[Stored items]
****************************************

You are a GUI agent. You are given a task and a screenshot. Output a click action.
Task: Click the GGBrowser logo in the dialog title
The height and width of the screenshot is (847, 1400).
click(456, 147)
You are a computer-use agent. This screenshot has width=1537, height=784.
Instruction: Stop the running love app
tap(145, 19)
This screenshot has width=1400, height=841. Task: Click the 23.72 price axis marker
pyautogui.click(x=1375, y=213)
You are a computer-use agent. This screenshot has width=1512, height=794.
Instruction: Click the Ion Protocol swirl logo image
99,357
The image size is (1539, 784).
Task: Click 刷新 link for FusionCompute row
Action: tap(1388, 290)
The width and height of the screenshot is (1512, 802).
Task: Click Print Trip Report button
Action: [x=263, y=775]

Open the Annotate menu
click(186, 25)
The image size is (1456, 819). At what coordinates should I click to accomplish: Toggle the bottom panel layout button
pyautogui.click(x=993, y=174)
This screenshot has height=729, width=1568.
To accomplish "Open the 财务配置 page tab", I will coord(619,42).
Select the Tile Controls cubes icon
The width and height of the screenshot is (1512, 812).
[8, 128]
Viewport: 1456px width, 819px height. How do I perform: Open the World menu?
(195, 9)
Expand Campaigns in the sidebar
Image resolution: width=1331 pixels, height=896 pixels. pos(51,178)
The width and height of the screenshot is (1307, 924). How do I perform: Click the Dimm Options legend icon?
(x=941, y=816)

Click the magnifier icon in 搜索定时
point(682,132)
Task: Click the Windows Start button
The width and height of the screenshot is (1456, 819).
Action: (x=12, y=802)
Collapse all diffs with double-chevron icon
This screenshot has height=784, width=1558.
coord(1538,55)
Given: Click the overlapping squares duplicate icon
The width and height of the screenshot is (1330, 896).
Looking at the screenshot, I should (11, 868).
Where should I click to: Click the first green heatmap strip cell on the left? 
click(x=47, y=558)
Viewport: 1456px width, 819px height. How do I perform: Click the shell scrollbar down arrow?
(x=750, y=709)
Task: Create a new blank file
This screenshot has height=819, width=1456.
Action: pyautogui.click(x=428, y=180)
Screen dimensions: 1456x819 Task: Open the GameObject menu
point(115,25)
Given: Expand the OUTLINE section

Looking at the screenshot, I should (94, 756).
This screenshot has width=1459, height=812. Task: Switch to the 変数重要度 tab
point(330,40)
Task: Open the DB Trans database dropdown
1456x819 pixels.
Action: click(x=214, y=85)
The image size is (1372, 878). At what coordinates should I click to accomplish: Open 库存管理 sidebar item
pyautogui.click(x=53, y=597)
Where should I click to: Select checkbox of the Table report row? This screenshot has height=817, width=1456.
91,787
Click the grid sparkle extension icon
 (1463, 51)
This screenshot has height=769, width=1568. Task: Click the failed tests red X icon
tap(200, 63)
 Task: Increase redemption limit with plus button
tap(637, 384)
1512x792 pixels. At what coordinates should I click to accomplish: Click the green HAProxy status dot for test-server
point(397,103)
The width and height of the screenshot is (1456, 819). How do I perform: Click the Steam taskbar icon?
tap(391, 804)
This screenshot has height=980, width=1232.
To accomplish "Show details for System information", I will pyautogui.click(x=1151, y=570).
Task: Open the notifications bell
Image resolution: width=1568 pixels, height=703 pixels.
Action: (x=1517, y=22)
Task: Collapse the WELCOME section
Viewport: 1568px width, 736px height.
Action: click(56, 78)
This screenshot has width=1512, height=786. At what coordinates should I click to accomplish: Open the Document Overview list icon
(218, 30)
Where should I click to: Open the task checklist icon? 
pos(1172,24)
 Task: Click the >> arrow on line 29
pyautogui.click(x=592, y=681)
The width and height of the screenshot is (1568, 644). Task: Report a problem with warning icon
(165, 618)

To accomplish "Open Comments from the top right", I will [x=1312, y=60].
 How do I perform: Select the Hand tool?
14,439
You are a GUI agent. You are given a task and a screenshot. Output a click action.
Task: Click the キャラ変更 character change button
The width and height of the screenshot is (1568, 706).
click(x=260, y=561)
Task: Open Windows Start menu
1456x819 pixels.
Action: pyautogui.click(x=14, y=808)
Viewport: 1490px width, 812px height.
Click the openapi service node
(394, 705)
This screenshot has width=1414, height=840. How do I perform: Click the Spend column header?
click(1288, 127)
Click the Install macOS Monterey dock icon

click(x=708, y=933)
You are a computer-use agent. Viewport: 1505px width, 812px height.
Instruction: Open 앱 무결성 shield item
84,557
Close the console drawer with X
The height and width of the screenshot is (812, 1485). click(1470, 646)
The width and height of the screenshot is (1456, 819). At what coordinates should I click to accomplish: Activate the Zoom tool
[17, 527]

****************************************

> **EXERCISE OBJECTIVE**
Go through the records and set every one down exactly.

> **PROBLEM SOLUTION**
You are a GUI agent. You are given a task and a screenshot. Output a click action.
Task: Click the GGBrowser logo in the dialog title
The height and width of the screenshot is (847, 1400).
click(456, 147)
You are a computer-use agent. This screenshot has width=1537, height=784.
Instruction: Stop the running love app
tap(145, 19)
This screenshot has width=1400, height=841. Task: Click the 23.72 price axis marker
pyautogui.click(x=1375, y=213)
You are a computer-use agent. This screenshot has width=1512, height=794.
Instruction: Click the Ion Protocol swirl logo image
99,357
The image size is (1539, 784).
Task: Click 刷新 link for FusionCompute row
Action: tap(1388, 290)
The width and height of the screenshot is (1512, 802).
Task: Click Print Trip Report button
Action: [x=263, y=775]

Open the Annotate menu
click(186, 25)
The image size is (1456, 819). At what coordinates should I click to accomplish: Toggle the bottom panel layout button
pyautogui.click(x=993, y=174)
This screenshot has height=729, width=1568.
To accomplish "Open the 财务配置 page tab", I will coord(619,42).
Select the Tile Controls cubes icon
The width and height of the screenshot is (1512, 812).
[8, 128]
Viewport: 1456px width, 819px height. How do I perform: Open the World menu?
(195, 9)
Expand Campaigns in the sidebar
Image resolution: width=1331 pixels, height=896 pixels. pos(51,178)
The width and height of the screenshot is (1307, 924). How do I perform: Click the Dimm Options legend icon?
(x=941, y=816)

Click the magnifier icon in 搜索定时
point(682,132)
Task: Click the Windows Start button
The width and height of the screenshot is (1456, 819).
Action: (x=12, y=802)
Collapse all diffs with double-chevron icon
This screenshot has height=784, width=1558.
coord(1538,55)
Given: Click the overlapping squares duplicate icon
The width and height of the screenshot is (1330, 896).
Looking at the screenshot, I should (11, 868).
Where should I click to: Click the first green heatmap strip cell on the left? 
click(x=47, y=558)
Viewport: 1456px width, 819px height. How do I perform: Click the shell scrollbar down arrow?
(x=750, y=709)
Task: Create a new blank file
This screenshot has height=819, width=1456.
Action: pyautogui.click(x=428, y=180)
Screen dimensions: 1456x819 Task: Open the GameObject menu
point(115,25)
Given: Expand the OUTLINE section

Looking at the screenshot, I should (94, 756).
This screenshot has width=1459, height=812. Task: Switch to the 変数重要度 tab
point(330,40)
Task: Open the DB Trans database dropdown
1456x819 pixels.
Action: click(x=214, y=85)
The image size is (1372, 878). At what coordinates should I click to accomplish: Open 库存管理 sidebar item
pyautogui.click(x=53, y=597)
Where should I click to: Select checkbox of the Table report row? This screenshot has height=817, width=1456.
91,787
Click the grid sparkle extension icon
 (1463, 51)
This screenshot has height=769, width=1568. Task: Click the failed tests red X icon
tap(200, 63)
 Task: Increase redemption limit with plus button
tap(637, 384)
1512x792 pixels. At what coordinates should I click to accomplish: Click the green HAProxy status dot for test-server
point(397,103)
The width and height of the screenshot is (1456, 819). How do I perform: Click the Steam taskbar icon?
tap(391, 804)
This screenshot has height=980, width=1232.
To accomplish "Show details for System information", I will pyautogui.click(x=1151, y=570).
Task: Open the notifications bell
Image resolution: width=1568 pixels, height=703 pixels.
Action: (x=1517, y=22)
Task: Collapse the WELCOME section
Viewport: 1568px width, 736px height.
Action: click(56, 78)
This screenshot has width=1512, height=786. At what coordinates should I click to accomplish: Open the Document Overview list icon
(218, 30)
Where should I click to: Open the task checklist icon? 
pos(1172,24)
 Task: Click the >> arrow on line 29
pyautogui.click(x=592, y=681)
The width and height of the screenshot is (1568, 644). Task: Report a problem with warning icon
(165, 618)

To accomplish "Open Comments from the top right", I will [x=1312, y=60].
 How do I perform: Select the Hand tool?
14,439
You are a GUI agent. You are given a task and a screenshot. Output a click action.
Task: Click the キャラ変更 character change button
The width and height of the screenshot is (1568, 706).
click(x=260, y=561)
Task: Open Windows Start menu
1456x819 pixels.
Action: pyautogui.click(x=14, y=808)
Viewport: 1490px width, 812px height.
Click the openapi service node
(394, 705)
This screenshot has width=1414, height=840. How do I perform: Click the Spend column header?
click(1288, 127)
Click the Install macOS Monterey dock icon

click(x=708, y=933)
You are a computer-use agent. Viewport: 1505px width, 812px height.
Instruction: Open 앱 무결성 shield item
84,557
Close the console drawer with X
The height and width of the screenshot is (812, 1485). click(1470, 646)
The width and height of the screenshot is (1456, 819). At what coordinates should I click to accomplish: Activate the Zoom tool
[17, 527]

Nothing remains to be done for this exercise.